__Task instructions__: Reproduce the material below with "target" switched to "element" and everything else unchanged. Leave the pictures out.

__Data records__:

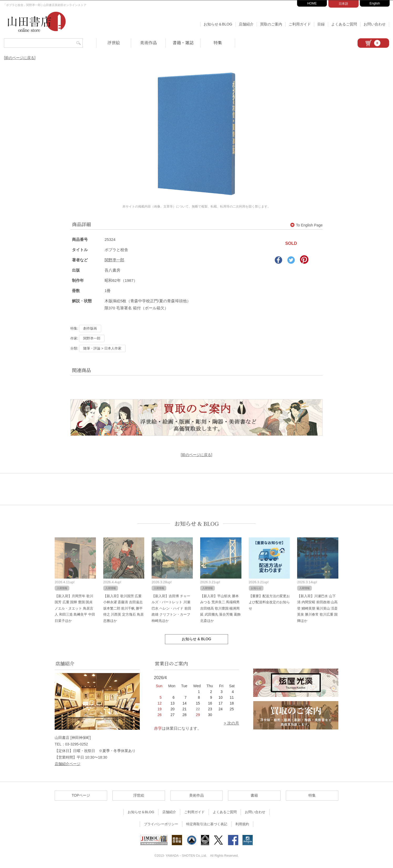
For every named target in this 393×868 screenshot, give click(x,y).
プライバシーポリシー (161, 824)
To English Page (306, 225)
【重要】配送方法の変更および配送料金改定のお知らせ (269, 602)
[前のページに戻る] (20, 58)
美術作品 (148, 42)
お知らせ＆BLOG (218, 24)
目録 (321, 24)
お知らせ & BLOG (197, 524)
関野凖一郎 (114, 260)
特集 (218, 42)
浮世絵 (114, 42)
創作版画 (90, 328)
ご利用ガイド (300, 24)
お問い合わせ (374, 24)
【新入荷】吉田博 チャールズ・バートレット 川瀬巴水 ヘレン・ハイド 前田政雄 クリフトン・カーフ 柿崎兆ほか (171, 608)
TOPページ (81, 795)
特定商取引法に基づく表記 (207, 824)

__Solution to this exercise__:
For every named element in this 393×868 screenshot, give click(x,y).
プライバシーポリシー (161, 824)
To English Page (306, 225)
【重要】配送方法の変更および配送料金改定のお知らせ (269, 602)
[前のページに戻る] (20, 58)
美術作品 (148, 42)
お知らせ＆BLOG (218, 24)
目録 (321, 24)
お知らせ & BLOG (197, 524)
関野凖一郎 (114, 260)
特集 (218, 42)
浮世絵 (114, 42)
創作版画 (90, 328)
ご利用ガイド (300, 24)
お問い合わせ (374, 24)
【新入荷】吉田博 チャールズ・バートレット 川瀬巴水 ヘレン・ハイド 前田政雄 クリフトン・カーフ 柿崎兆ほか (171, 608)
TOPページ (81, 795)
特定商取引法に基づく表記 (207, 824)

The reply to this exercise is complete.